The number of cancers associated with the human papillomavirus (HPV) is on the rise in the United States, reaching nearly 39,000 each year, a government report said Thursday.
The case estimate by the US Centers for Disease Control and Prevention spanned 2008 to 2012, and was higher than the just over 33,000 seen yearly from 2004 to 2008.
HPV cancers are commonly found in the genital areas of men and women, as well as the cervix, head, neck, and throat.
The cancers described in the report included nearly 11,700 cases of cervical cancer in women, and more than 12,600 cases of oral cancer among men.
Vaccines exist to prevent HPV, which is a common sexually transmitted infection, and are available to both boys and girls from age 11.
However, many teens do not get the vaccine, which is typically delivered in three doses.
Among adolescent girls aged 13-17 in 2014, just 60 percent received one dose and 40 percent received all three, said the CDC report.
Among boys, the vaccine rate was even lower, with 42 percent receiving one dose and 22 percent receiving all three.
“CDC scientists stress that 28,500 cases of HPV-caused cancer could be prevented by HPV vaccine,” the federal agency said.
“Cervical cancer screening can find pre-cancers before they develop into cancer.”

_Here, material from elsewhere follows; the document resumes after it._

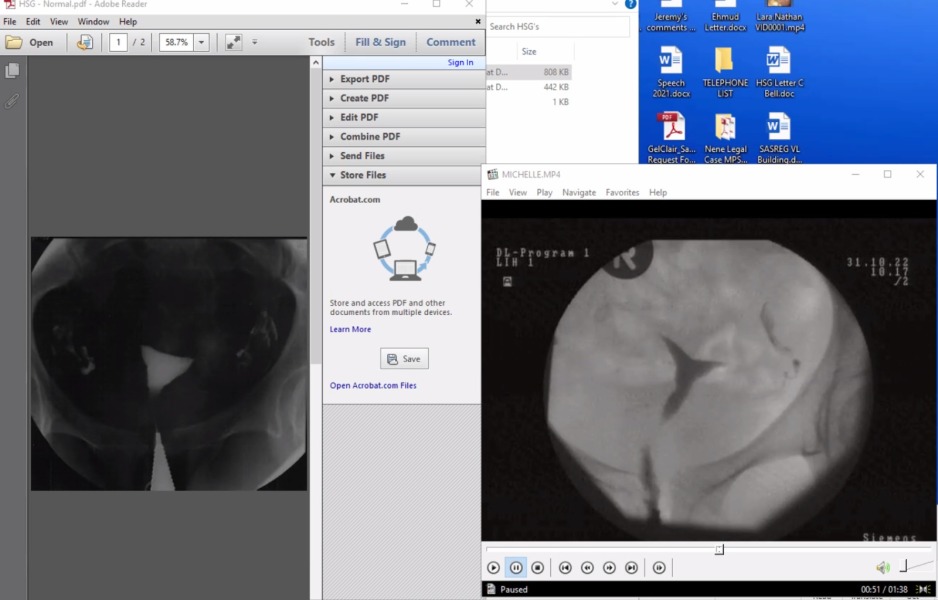Pause the MICHELLE.MP4 video
The width and height of the screenshot is (938, 600).
pyautogui.click(x=516, y=567)
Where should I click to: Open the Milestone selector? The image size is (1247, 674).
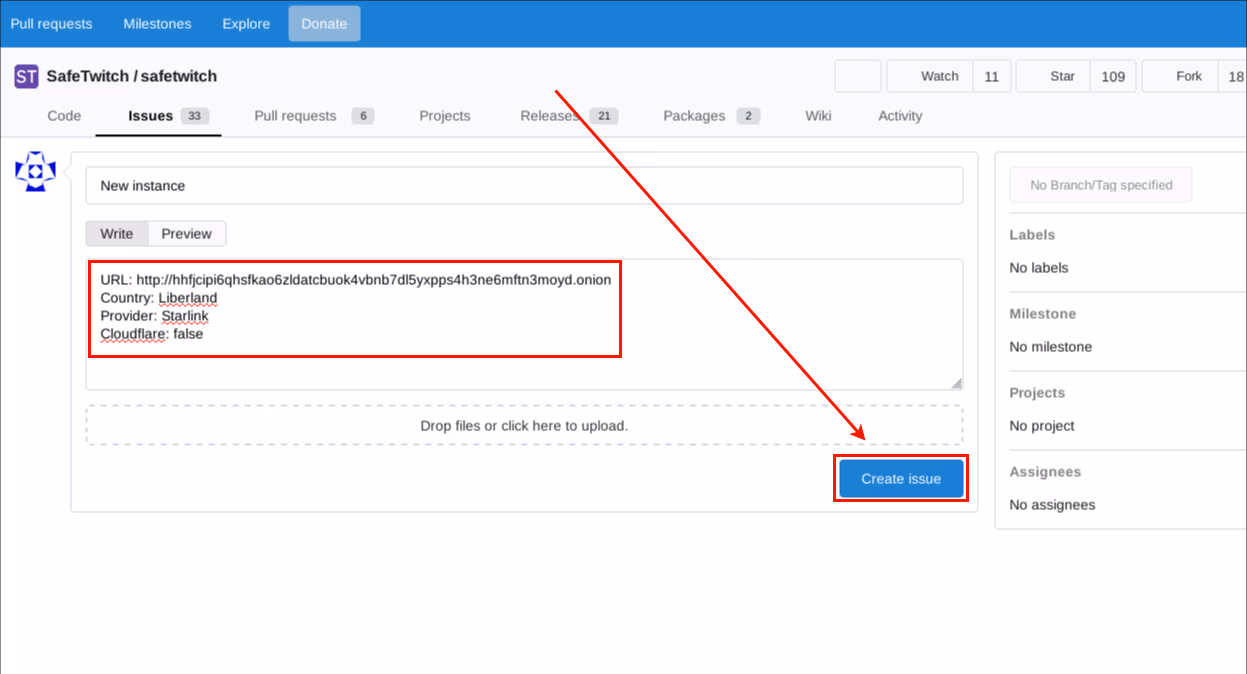pyautogui.click(x=1043, y=314)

Electra Paskett, co-director of the Cancer Control Research Program at The Ohio State University, described the current vaccination rates in the United States as “extremely sad.”
“In order to increase HPV vaccination rates, we must change the perception of the HPV vaccine from something that prevents a sexually transmitted disease to a vaccine that prevents cancer,” said Paskett.
“This is better than a cancer cure — it’s cancer prevention.”